Solanum bulbocastanum is a wild relative of the potato. It comes equipped with a gene that makes it resistant to late blight infection. Researchers first attempted to fight late blight by cross breeding the resistant variety with common cash crop potatoes, but they were unsuccessful.

However, researchers at the University of Wisconsin-Madison were able to isolate the resistant gene, Rb, and use genetic engineering to insert it into popular U.S. potato varieties.

Sathguru Management Consultants in India coordinated with the university to use this gene technology pro bono and develop resistant cultivators in India and Bangladesh. A global consortium under the United States Agency for International Development’s Agricultural Biotechnology Support Project II (ABSPII) was formed for this project, including the University of Wisconsin-Madison, Sathguru, Cornell University, Central Potato Research Institute in India and Bangladesh Agriculture Research Institute.

>With funding from ABSPII, governments in India and Bangladesh, Cornell, Sathguru and the University of Wisconsin-Madison, researchers have introduced the Rb gene to popular local potato varieties. In India, Kufri Jyothi and Kufri Bahar varieties have been modified and tested, and in Bangladesh, Diamant and Cardinal varieties are being assessed. These field trials judge the Rb-infused varieties’ effectiveness against local strains of late blight.

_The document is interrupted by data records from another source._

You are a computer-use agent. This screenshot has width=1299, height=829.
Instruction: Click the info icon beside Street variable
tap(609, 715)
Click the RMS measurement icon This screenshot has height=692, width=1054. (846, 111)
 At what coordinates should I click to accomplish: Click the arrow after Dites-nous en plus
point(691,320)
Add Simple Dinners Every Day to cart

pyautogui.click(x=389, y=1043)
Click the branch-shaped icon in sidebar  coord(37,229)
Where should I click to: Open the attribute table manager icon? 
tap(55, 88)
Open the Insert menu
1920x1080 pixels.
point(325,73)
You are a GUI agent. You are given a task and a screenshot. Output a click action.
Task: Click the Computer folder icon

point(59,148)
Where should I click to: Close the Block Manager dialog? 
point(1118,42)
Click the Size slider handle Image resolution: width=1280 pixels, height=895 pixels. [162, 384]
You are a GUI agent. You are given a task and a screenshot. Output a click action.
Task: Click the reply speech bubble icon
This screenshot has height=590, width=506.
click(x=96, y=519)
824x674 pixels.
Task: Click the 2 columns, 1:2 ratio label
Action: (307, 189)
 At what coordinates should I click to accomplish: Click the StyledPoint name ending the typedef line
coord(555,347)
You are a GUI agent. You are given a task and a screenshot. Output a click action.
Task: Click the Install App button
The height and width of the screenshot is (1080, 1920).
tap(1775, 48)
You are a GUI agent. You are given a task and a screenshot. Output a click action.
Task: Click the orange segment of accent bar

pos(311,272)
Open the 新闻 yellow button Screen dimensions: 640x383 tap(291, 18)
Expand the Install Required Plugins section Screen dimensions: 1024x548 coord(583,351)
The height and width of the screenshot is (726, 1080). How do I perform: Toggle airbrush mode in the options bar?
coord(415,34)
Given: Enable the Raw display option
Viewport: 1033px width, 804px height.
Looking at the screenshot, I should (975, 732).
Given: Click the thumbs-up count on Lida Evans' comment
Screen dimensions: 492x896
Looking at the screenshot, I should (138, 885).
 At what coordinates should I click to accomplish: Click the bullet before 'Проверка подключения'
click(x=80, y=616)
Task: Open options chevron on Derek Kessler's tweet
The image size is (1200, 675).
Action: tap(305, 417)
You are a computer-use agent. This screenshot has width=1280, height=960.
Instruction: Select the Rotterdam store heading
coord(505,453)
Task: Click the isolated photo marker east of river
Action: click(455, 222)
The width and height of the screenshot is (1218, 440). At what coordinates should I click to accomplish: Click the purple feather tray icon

Successful trials have led researchers to believe that soon new products will be available to farmers and become an integral part of pest management systems for late blight.

The new products will be licensed to both public and private enterprises. Commercial farmers will have access to seeds through private companies’ seed catalogues, while poorer farmers will receive seeds through local distribution channels. These channels will distribute literature and show audio-visual programs in key Indian languages to educate farmers about the new product, address safety issues and show the benefits of adopting the new technology.

The new product could save farmers between $160 and $200 million in chemicals alone. George Norton of Virginia Tech University, in partnership with national economists in India and Bangladesh, conducted a detailed socio-economic impact assessment that shows farmers using late blight resistant potatoes will double their income. The study also found that labor would decrease by 11 percent and potato yields would increase 25 percent. Chemical applications would also decrease and benefit local health and environment conditions.

This international effort in technology transfer and development will benefit both the farmers of these countries and consumers, who get a safe, high-quality product that is free of chemicals.